Session: Neonatal Neurology 1: Clinical

7 - What happens to infants with perinatal acidemia at birth that do not meet the criteria for therapeutic hypothermia?

Friday, May 3, 2024
5:15 PM – 7:15 PM ET
Poster Number: 7
Publication Number: 7.231

    Presenting Author(s)

  • Catherine Hahn, MD (she/her/hers)

    Resident
    Joseph M. Sanzari Children's Hospital Hackensack University Medical Center
    Hackensack, New Jersey, United States



Background: It is known that neonatal neurological status can evolve rapidly and progress from no or mild encephalopathy to more severe manifestations in the first hours to days after birth. Recent data in untreated infants with “mild” HIE show a higher range of abnormal neurologic outcomes through school age.

Objective: Investigate the outcome among newborns > 35 weeks born over 10 years with significant metabolic acidosis who did not meet therapeutic hypothermia (TH) criteria.

Design/Methods: Single-center retrospective chart review of newborns from Jan. 2013 to June 2022 with cord gas pH < 7.0 and/or base excess ≥ 12 mmol/L born at a tertiary center. We excluded babies with birth anomalies, birth weight < 1800g, if they met TH criteria or required transfer or expired. Summary statistics were used to describe outcomes.

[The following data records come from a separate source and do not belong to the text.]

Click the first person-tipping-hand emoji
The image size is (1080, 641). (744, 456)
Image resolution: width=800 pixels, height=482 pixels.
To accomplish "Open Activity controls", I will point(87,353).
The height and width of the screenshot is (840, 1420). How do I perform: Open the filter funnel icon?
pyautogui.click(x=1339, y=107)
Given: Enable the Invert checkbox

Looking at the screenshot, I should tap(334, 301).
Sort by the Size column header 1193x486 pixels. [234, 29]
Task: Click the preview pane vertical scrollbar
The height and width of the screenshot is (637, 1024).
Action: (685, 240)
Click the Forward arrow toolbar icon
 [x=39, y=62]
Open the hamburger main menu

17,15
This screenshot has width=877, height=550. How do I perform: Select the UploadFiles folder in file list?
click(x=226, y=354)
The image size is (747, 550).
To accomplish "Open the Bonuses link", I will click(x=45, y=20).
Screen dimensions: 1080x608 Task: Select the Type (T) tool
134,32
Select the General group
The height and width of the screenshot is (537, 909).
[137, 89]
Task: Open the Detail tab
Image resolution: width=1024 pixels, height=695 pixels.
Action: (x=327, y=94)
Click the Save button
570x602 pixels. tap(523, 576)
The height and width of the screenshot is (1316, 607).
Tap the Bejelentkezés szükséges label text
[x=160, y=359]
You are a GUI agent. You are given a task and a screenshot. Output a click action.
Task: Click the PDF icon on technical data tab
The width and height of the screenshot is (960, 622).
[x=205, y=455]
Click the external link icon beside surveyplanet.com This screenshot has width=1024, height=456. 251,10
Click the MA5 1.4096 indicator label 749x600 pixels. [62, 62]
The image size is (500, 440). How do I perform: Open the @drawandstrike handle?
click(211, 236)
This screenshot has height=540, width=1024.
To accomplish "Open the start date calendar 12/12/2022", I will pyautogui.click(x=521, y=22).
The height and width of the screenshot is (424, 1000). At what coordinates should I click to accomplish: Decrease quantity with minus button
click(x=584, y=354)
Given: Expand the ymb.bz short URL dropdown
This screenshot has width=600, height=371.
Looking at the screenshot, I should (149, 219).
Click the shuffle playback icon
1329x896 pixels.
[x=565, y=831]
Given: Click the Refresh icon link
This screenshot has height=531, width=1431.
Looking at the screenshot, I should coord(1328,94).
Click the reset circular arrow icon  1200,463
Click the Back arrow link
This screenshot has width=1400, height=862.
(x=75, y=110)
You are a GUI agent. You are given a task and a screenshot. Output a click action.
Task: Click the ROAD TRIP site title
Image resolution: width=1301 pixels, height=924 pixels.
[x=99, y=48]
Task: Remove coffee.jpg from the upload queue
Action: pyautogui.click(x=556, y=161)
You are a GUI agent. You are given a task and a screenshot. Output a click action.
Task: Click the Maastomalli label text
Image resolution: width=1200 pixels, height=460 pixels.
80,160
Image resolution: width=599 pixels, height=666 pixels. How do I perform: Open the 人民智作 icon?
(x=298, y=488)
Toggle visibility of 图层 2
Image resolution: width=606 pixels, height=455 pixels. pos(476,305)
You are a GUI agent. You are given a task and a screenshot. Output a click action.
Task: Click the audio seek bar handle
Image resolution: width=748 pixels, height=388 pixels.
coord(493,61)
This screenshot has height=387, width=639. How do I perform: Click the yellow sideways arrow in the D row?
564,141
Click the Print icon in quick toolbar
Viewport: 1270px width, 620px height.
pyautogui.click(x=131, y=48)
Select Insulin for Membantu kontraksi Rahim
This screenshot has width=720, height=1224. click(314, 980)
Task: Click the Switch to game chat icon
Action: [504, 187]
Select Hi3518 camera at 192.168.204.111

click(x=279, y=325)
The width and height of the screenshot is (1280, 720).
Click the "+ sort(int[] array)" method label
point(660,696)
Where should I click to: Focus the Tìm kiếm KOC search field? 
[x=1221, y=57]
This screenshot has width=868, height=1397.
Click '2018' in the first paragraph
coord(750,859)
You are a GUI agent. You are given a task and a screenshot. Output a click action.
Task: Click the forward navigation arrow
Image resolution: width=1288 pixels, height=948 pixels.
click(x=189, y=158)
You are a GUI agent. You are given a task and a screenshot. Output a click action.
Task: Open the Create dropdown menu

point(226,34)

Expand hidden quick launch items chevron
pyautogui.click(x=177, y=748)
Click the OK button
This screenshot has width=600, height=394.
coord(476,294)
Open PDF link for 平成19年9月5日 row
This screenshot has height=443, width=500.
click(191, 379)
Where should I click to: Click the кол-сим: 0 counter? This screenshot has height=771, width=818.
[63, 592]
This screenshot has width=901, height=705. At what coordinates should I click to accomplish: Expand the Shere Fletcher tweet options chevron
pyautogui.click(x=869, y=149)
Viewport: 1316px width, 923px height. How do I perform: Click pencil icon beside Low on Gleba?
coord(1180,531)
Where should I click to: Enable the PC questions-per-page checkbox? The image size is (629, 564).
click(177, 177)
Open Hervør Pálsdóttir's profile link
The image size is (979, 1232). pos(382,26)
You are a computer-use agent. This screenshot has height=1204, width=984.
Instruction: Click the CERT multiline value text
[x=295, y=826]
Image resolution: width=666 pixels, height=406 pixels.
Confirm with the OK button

Results: In this 10-year cohort, n=484 from 61,932 live births were identified with perinatal acidemia. 54 were excluded. 430 infants met our inclusion criteria. The mean pH was 7.06 (SD - 0.11) and the median for BD was -14.1 (IQR-15.3 to -12.3). Of these 248 (57.7%) were admitted to the NICU and 182 (42.3%) were admitted to the well-baby nursery (WBN). 78% (194/248) of admissions to the NICU were due to respiratory distress. Of those admitted initially to the WBN, 14.3% (26/182) required transfer to the NICU. 7/26 (27%) had hypoglycemia,6/26 (23%) had respiratory distress, 1/26 developed seizures. 9 patients had failed hearing tests at discharge. Access to long term outcomes was limited in our cohort; they included speech delay in 4, attention deficit hyperactivity disorder (ADHD) in 2, and autism spectrum disorder (ASD) in 2.

Conclusion(s): Infants who experience perinatal acidosis at birth but do not meet the criteria for therapeutic hypothermia are at an increased risk of being admitted to the NICU. These infants may experience short-term outcomes such as hypoglycemia, respiratory distress, and seizures, which may be signs of perinatal hypoxia-ischemia. It is worth noting that this cohort had adverse long-term neurodevelopmental outcomes. Therefore, it would be beneficial to monitor this population closely for signs of mild encephalopathy in an intensive care setting. Additionally, long-term follow-up could prove to be useful for patients, including neurodevelopmental assessments and services such as early intervention programs (EIP) if required. Further studies are necessary to address these findings.